On New Years Eve my friend Gina wanted to take a million selfies. That’s what she does. She’s that mom. Playing at Parx Casino already makes my head spin and then you add New Years Eve, all he people, my phone blowing about tickets, another band.. a Dj.. for the band leader it’s overwhelming. I didn’t want any parts of selfie time. She wasn’t happy and neither was Donella and a few others. Gina has a ton of selfies from 2017. She has seen the band with her friends a lot, and that makes me very happy. So I should have gracefully taken the photos and there a few taken under protest…
But the reason I tell you all this is that a few days ago while I was lifting at the gym I was listening to one of my favorite punk, alt rockers, Frank Turner… he has a song called Polaroid Picture and one little chorus in the song hit me hard..
Let go of the little distractions
Hold close to the ones that you love
Because we won’t all be here this time next year
So while you can take a picture of us
We all won’t be here this time next year. I’ve lost friends who have been reading this in the last few years. I’ve lost clients at the photo studio to cancer.. accidents.. addiction. So I never really thought about it. I’ve always been the keep of memories. I’ve always liked taking pictures. I had a camera with me in college when no one else ever did and i have the most memories saved for my friends and fraternity brothers. We have lost quite a few of those too. So next time, no matter what is going on with me, I’m going to try harder to stop, be in the moment and let the photos fly. Although I am sure that all our mutual friends are sick of looking at us.
I knew it was coming there week and I’ve hit the week two weight loss pause. Nothing crazy new to report on that.. I have hit the gym hard, I’ve done exactly what I was told. My meal plan, my strength programming, all hit close to perfect.
Yes, chocolate chip cookies and fresh italian bread creeped into the house and made things a little harder but we’ve gotten by. Tuesday was my weigh in day and on Tuesday the number was 45. Today it’s 46 so we’ll see what weigh in brings on Tuesday morning again. My body hurts. I am tired, drained and sore. But it’s definitely a good sore.
Watching “This is us” this week cause 1. I’m basic and 2. There is not hockey this week and there were some hard to watch things with Kate and her weight and the snack sneaking. I don’t sneak the snacks or the food now cause I’m a grown ass man and I am accountable and responsible for everything I put in my body no matter what. But I know I was always rewarded with food when I was younger. I would have money and I would sneak fast food or stops at the pizza place alone on my way home from school. Brought back a lot of thoughts.

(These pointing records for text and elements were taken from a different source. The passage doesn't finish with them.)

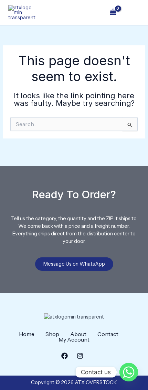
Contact (107, 334)
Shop (52, 334)
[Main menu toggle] (133, 12)
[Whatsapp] (128, 372)
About (78, 334)
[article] (74, 230)
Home (26, 334)
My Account (74, 339)
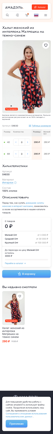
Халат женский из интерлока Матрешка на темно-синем (13, 332)
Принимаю (16, 423)
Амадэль (14, 7)
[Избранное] (45, 45)
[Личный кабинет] (17, 15)
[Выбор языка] (36, 15)
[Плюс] (27, 142)
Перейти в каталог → (15, 263)
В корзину (28, 273)
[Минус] (16, 142)
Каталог (42, 7)
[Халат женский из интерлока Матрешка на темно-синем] (13, 308)
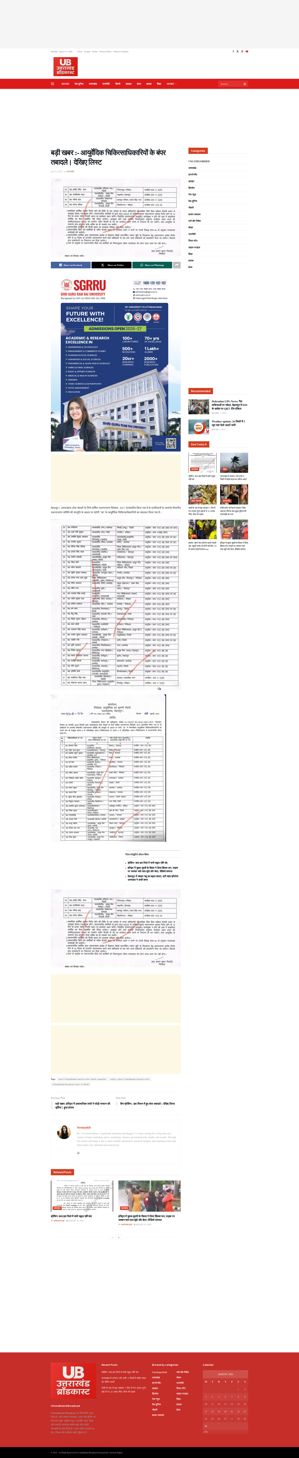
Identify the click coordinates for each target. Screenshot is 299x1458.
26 (219, 1418)
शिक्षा (159, 84)
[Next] (118, 1237)
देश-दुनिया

Well It’s a shitty rain friday here in Philly and I spent way too much time at the Allergist this morning and my meals are off, I ned coffee and no matter what have to finish my program for the week which chest and shoulders to rock out my friday.
I am out here screaming that I want to get better. Why does everything so bad for you have to taste so good.
We are 12 days into the year. I hope you are on the path that you want to be.
Love and stuff,
Booom week two in the books. Just know you’ll keep doing you and challenging all of us to be authentically ourselves. I’m going to check out that song as well. Thx for sharing as always.